● **Records for processing**
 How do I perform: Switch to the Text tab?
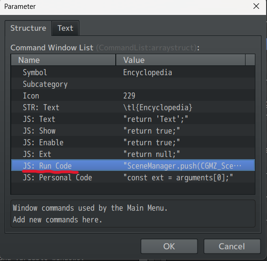tap(65, 28)
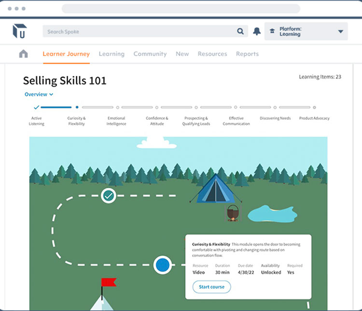Click the red flag on the mountain
Image resolution: width=362 pixels, height=311 pixels.
[x=108, y=283]
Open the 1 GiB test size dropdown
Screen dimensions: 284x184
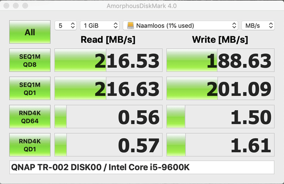pyautogui.click(x=99, y=26)
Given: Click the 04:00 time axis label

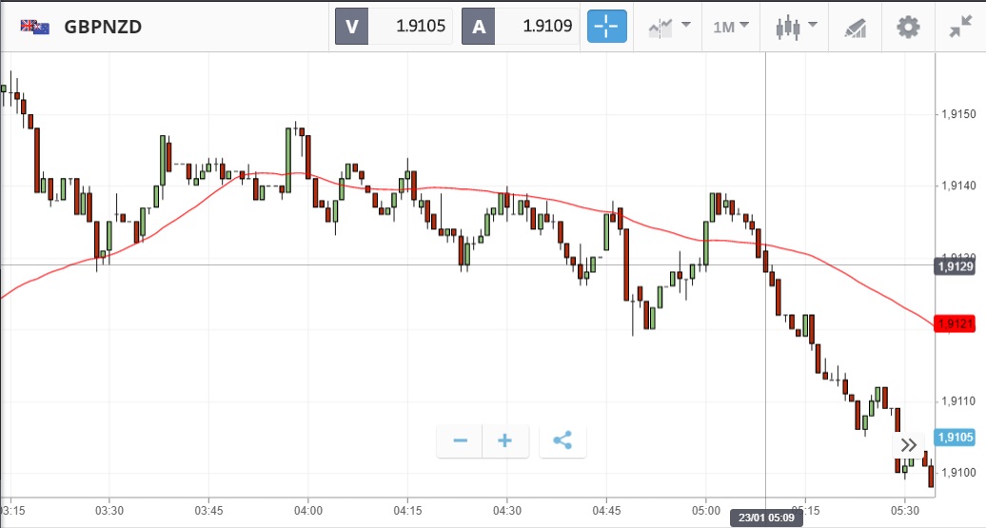Looking at the screenshot, I should pos(308,510).
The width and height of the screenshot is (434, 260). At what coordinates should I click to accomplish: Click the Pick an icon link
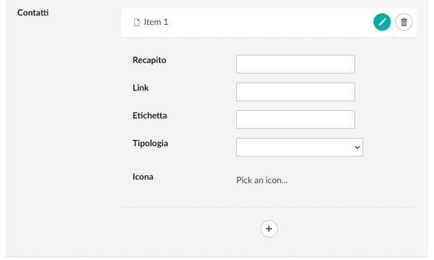coord(262,180)
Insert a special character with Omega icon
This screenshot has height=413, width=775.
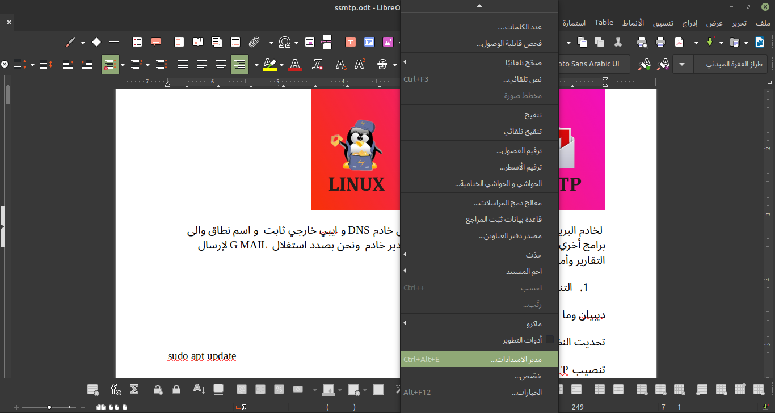pyautogui.click(x=285, y=42)
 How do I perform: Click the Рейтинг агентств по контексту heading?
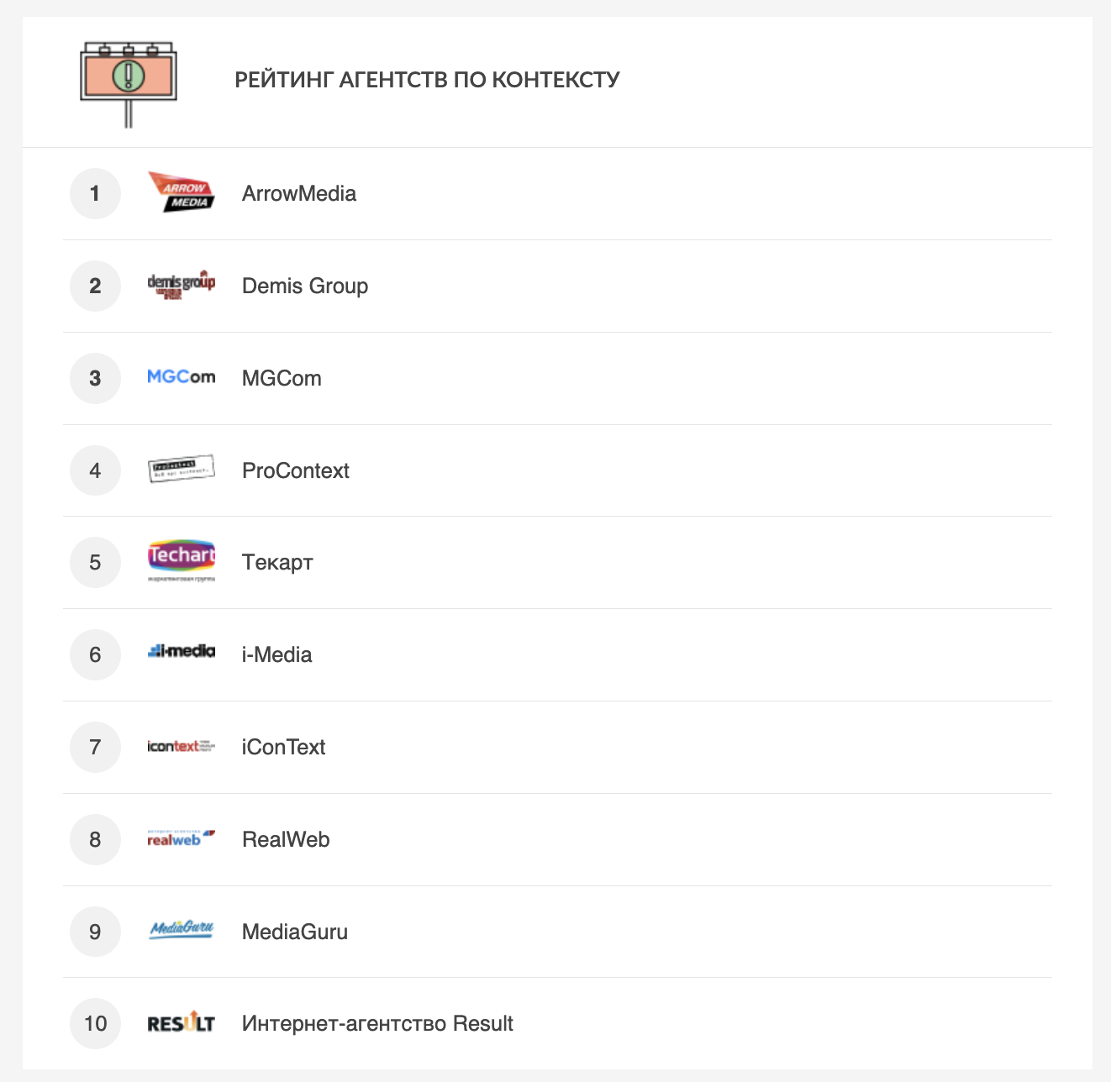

● **Description of the task**
The answer should be the full material above, printed exactly, with no pictures in it.

● **Answer section**
 How do I perform: Switch to the Text tab?
tap(65, 28)
Click the red flag on the mountain
Image resolution: width=362 pixels, height=311 pixels.
[x=108, y=283]
Open the 1 GiB test size dropdown
Screen dimensions: 284x184
pyautogui.click(x=99, y=26)
Given: Click the 04:00 time axis label

Looking at the screenshot, I should pos(308,510).
The width and height of the screenshot is (434, 260). At what coordinates should I click to accomplish: Click the Pick an icon link
coord(262,180)
Insert a special character with Omega icon
This screenshot has height=413, width=775.
pyautogui.click(x=285, y=42)
 How do I perform: Click the Рейтинг агентств по контексту heading?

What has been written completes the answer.